┌─ STUDY TEXT

But it is not the practical progress from A (the wish for euthanasia) to B (death) that bothers the CPSO; rather it appears the CPSO is disturbed by some members’ temerity in harbouring politically incorrect beliefs. We saw the same attitude in 2008 in a policy document (currently under review) issued by the CPSO on physicians’ conscientious objection to performing or referring for abortions. There was no shortage of doctors willing to perform abortions. Yet the document’s thrust was to threaten conscientious objectors with aggressive Human Rights Commission retaliation for failing to co-operate with abortion provision or referrals.
I find it passing strange that physicians bent on practicing only the primary tenets of their noble profession — whether it is facilitating healthy pregnancies and deliveries, or healing illnesses and mitigating suffering — should endure “shunning” within their professional organization merely for holding to the originalist criterion of their vocation.
If the CPSO were a country, it would be Sweden.
Ellinor Grimmark is a Swedish midwife and devout Christian who was professionally blacklisted in Sweden for her pro-life beliefs. She had taken up her vocation in order to deliver and provide after-care for mothers, and assumed she had the right to a conscience carve-out (as a few other doctors and midwives had before her). In the birth wards where Grimmark worked, only one per cent of pregnancies, all late-term, ended in abortion — and those were pre-planned. Moreover, Sweden is drastically short of midwives. So her assumption would seem to have been well-founded.
But Sweden’s infamously rigid “opinion corridor” is becoming more and more punitive of dissenters from what is considered correct thought. In the final term of her studies, when she made her conscientious objections to abortion clear, Grimmark was denied the right to practice. One hospital supervisor furiously demanded, “How could you even think of becoming a midwife with these opinions?” Elsewhere, she was offered counselling to overcome her views. In January, a TV segment framed Grimmark as emblematic of “a global wave of oppression against women.”

└─
┌─ DATA

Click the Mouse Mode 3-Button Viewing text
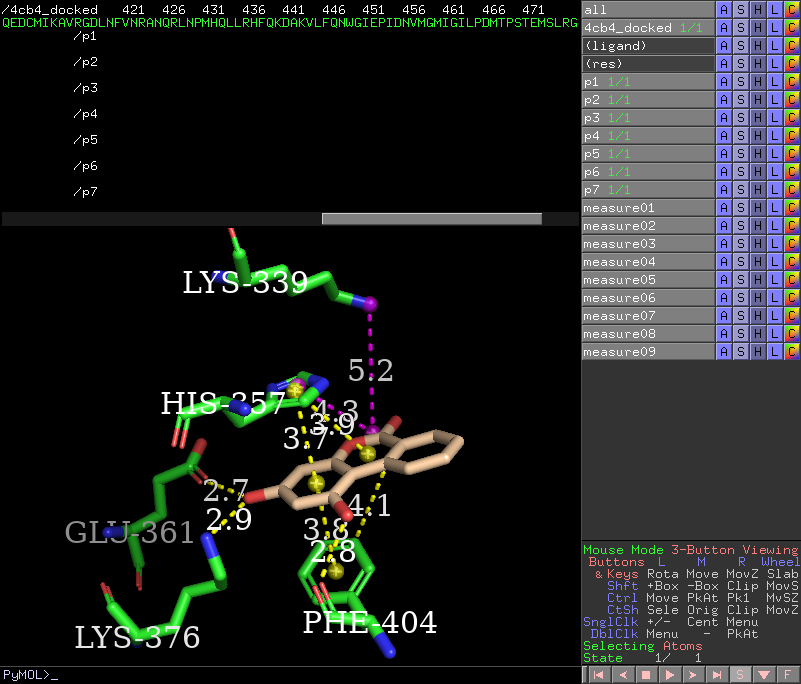 pos(690,550)
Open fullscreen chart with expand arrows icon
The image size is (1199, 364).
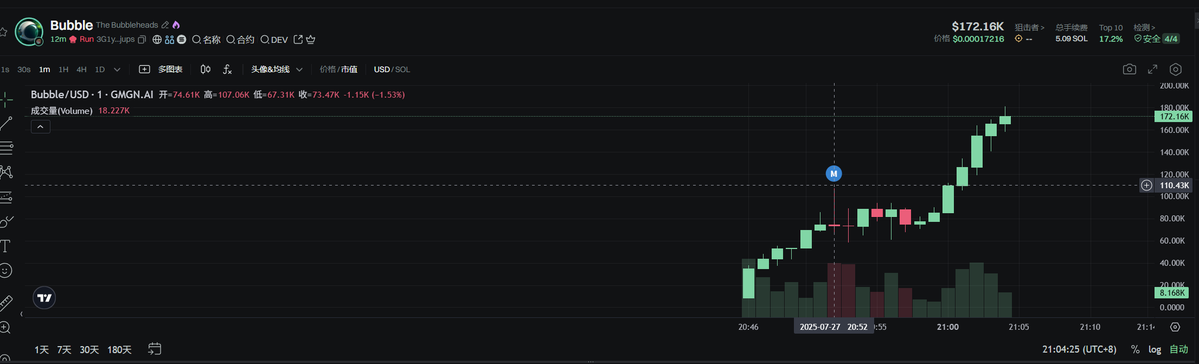coord(1152,70)
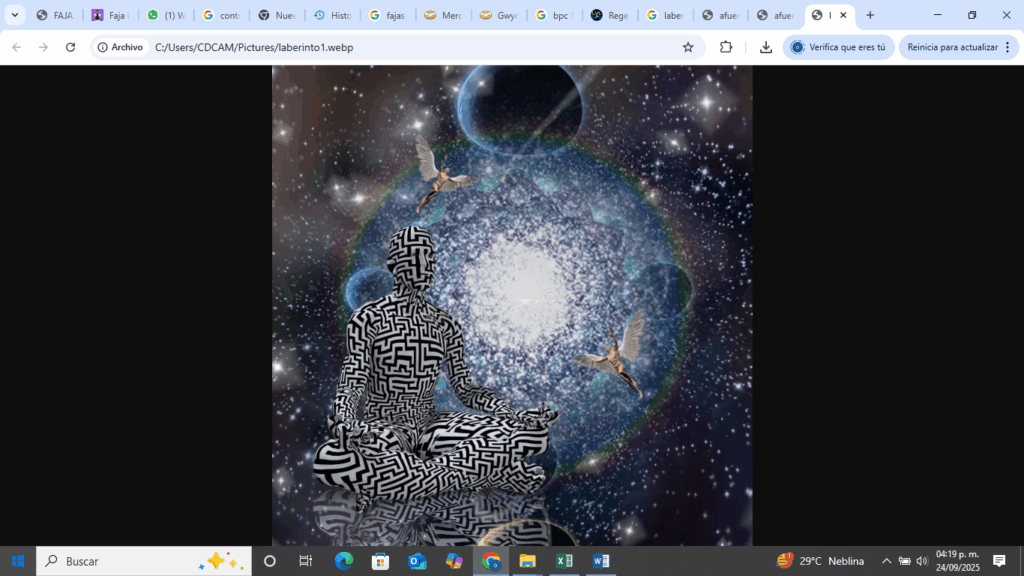Open Outlook from the taskbar

coord(417,561)
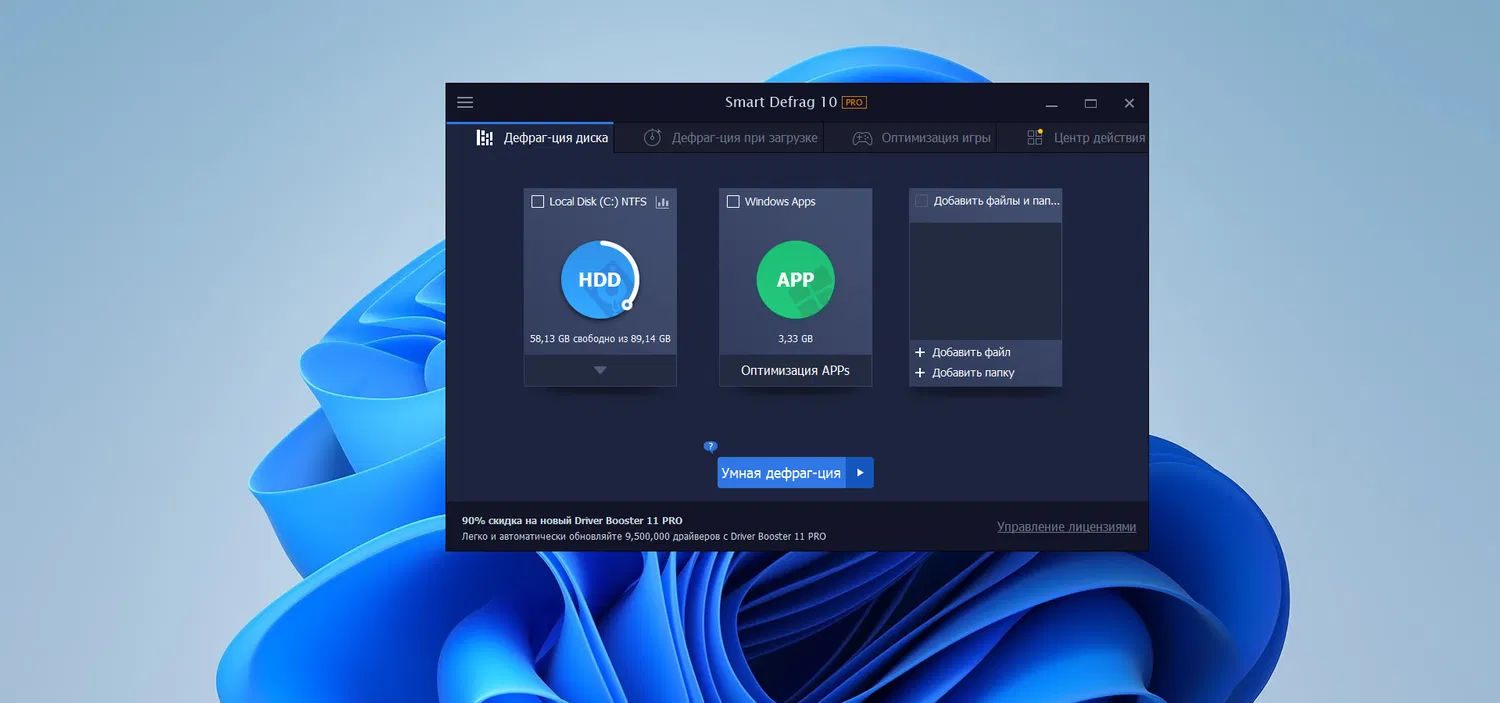This screenshot has width=1500, height=703.
Task: Open the Управление лицензиями link
Action: [x=1066, y=527]
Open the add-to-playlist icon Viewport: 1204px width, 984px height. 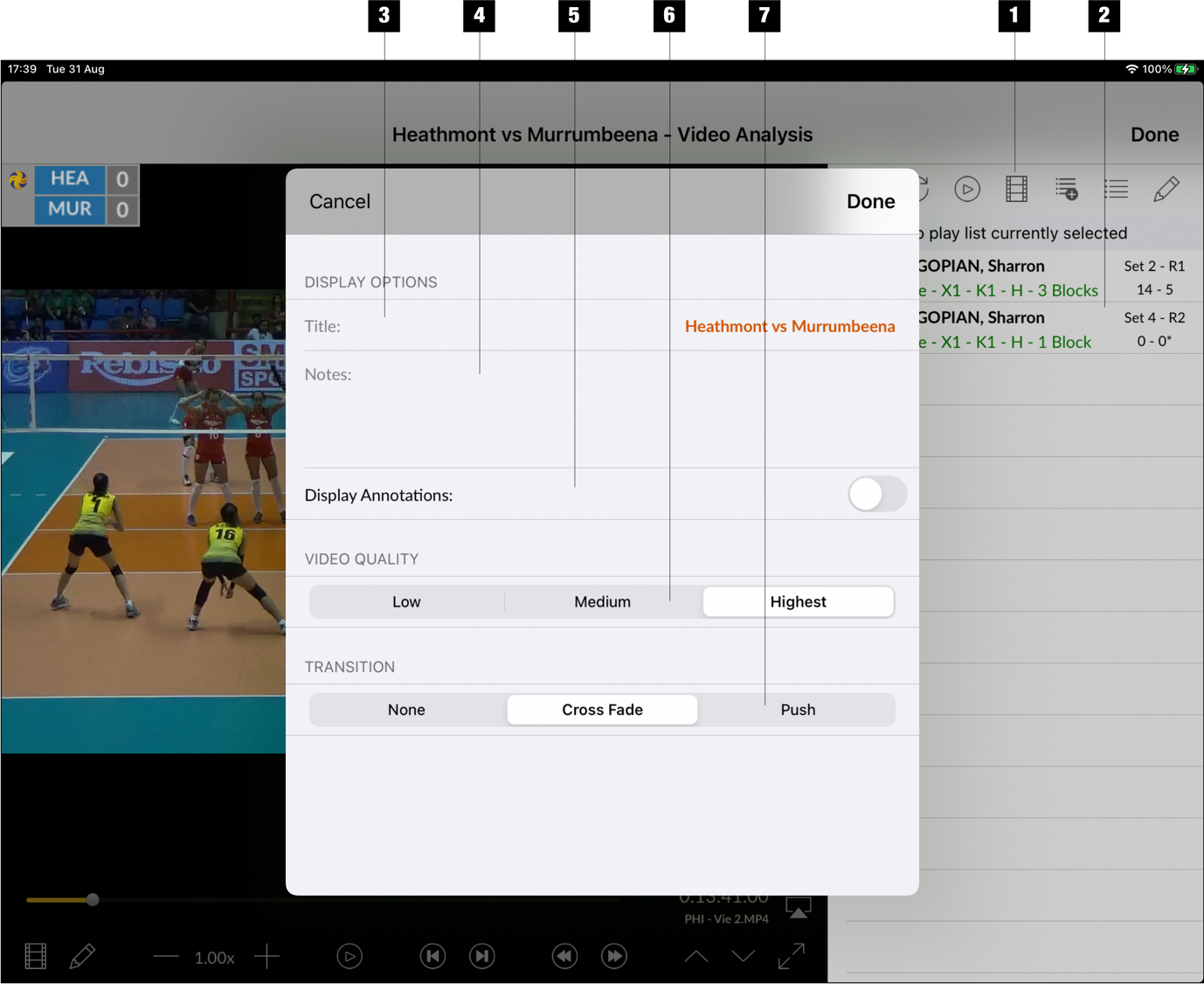[x=1066, y=189]
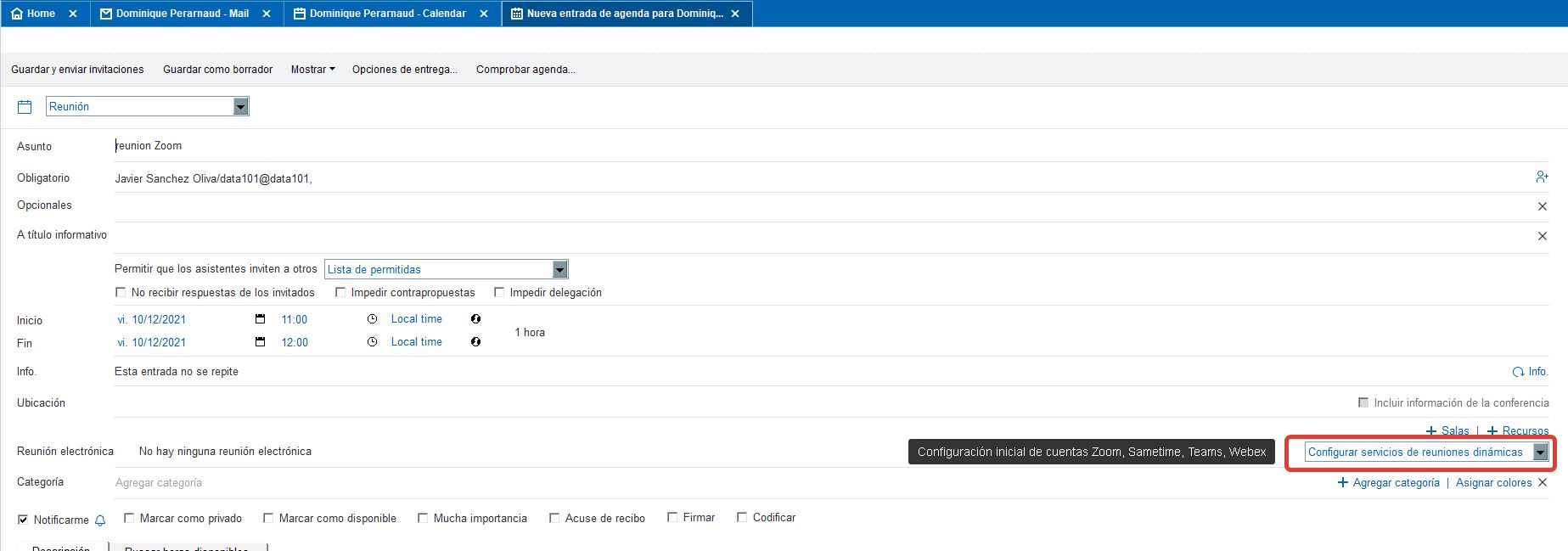
Task: Open the Mostrar menu
Action: (312, 70)
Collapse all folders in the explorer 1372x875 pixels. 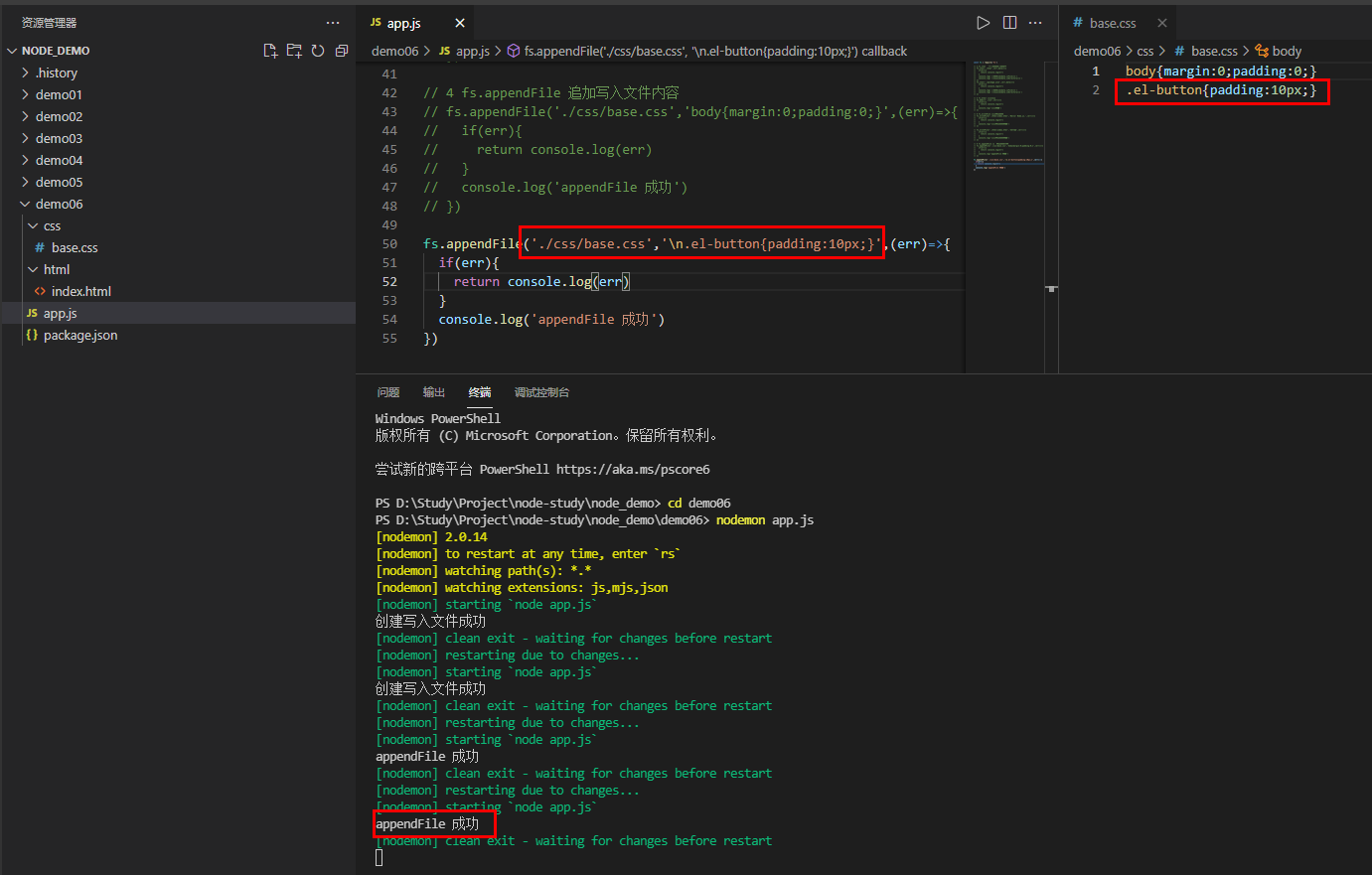[341, 50]
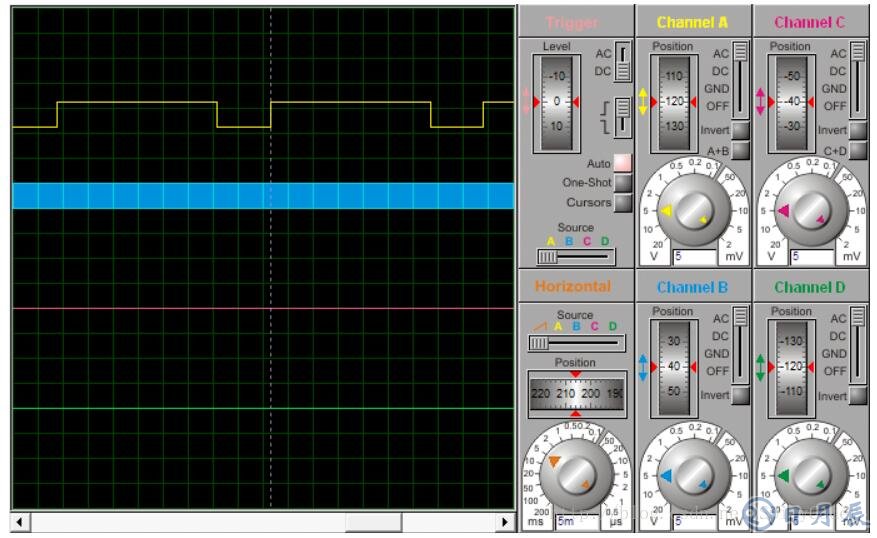Click Channel A yellow position arrow icon
The width and height of the screenshot is (877, 538).
pos(643,102)
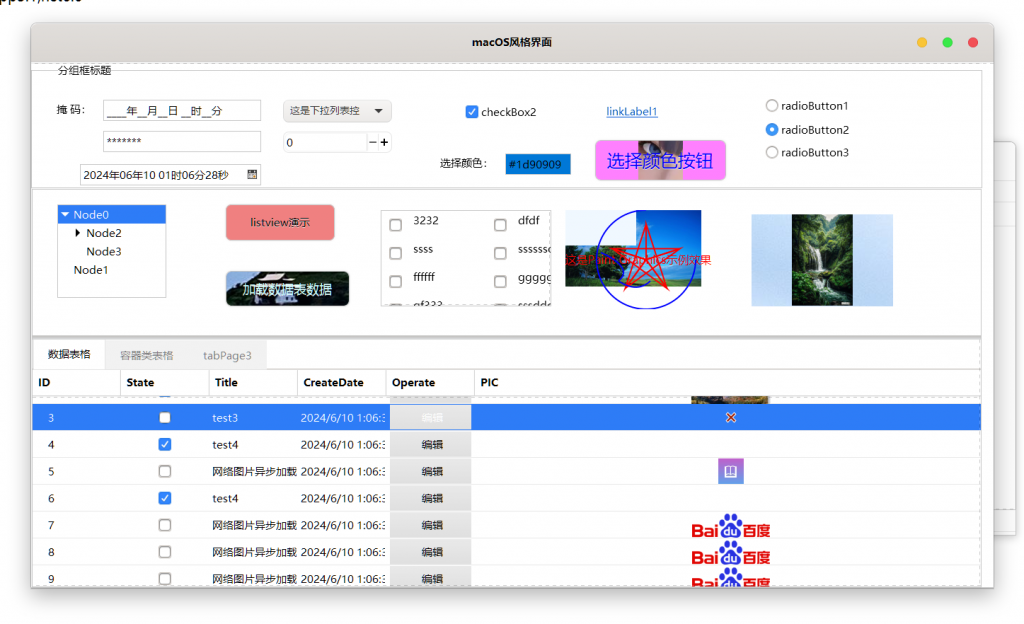Open the linkLabel1 link
1024x624 pixels.
632,112
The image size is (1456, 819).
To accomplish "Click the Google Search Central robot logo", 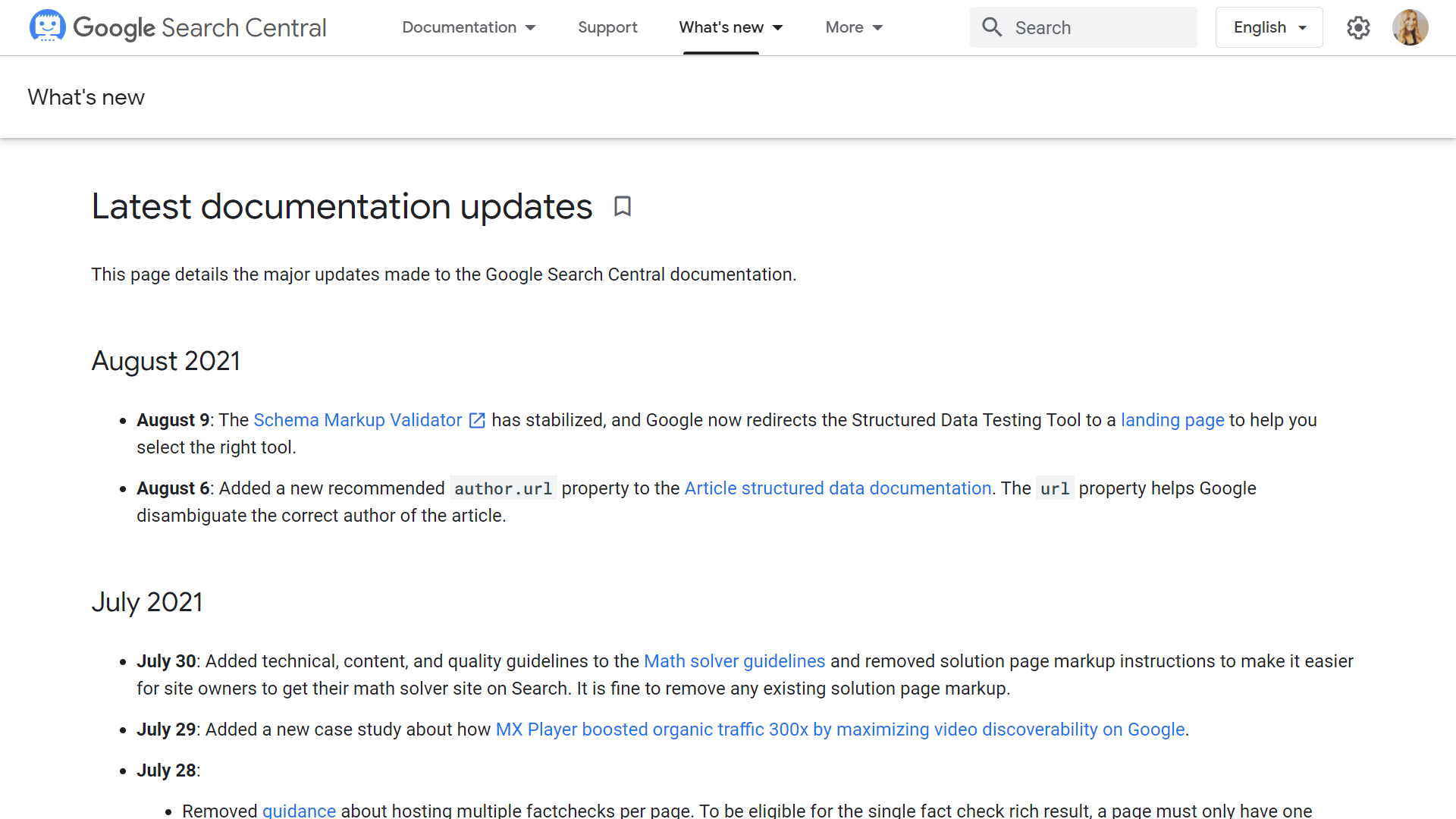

└─

> **WORK TO COMPLETE**
1) From the commentary on conscientious objection in medicine, list every word or passage that appears inside double quotation marks.
2) Write the next part of the commentary on conscientious objection in medicine, continuing from its last sentence.

> **ANSWERS FOR THE EXERCISE**
1)
- “shunning”
- “opinion corridor”
- “How could you even think of becoming a midwife with these opinions?”
- “a global wave of oppression against women.”

2)
Grimmark was forced to accept a position in neighbouring Norway, where objectors are accommodated (this involved a four hours’ commute each way; eventually she and her husband moved there, where she has delivered over 200 babies). Grimmark sued her county and claimed damages for violation of the European Convention on Human Rights, which has been Swedish law since 1995. She lost her case, but will now appeal it to the European Court of Human Rights, which cannot overrule Sweden’s courts, but can order a compensation payment.
Norway and Denmark manage to deliver abortion services to all who require it without abrogating conscience rights. According to Grimmark, “we’ve had mothers dying (in Sweden) because they didn’t have midwives. It’s crazy.” She’s right.
Puritanism has been defined as the haunting fear that someone, somewhere may be happy. The CPSO knows there is no shortage of abortionists and euthanasists. They are beset by the haunting irritation that some doctors somewhere harbour politically incorrect opinions. The CPSO is locked into its very own windowless, anti-democratic opinion corridor. Let’s hope our courts have the wisdom to emulate the Norwegian model of conscience accommodation, rather than the Swedish one.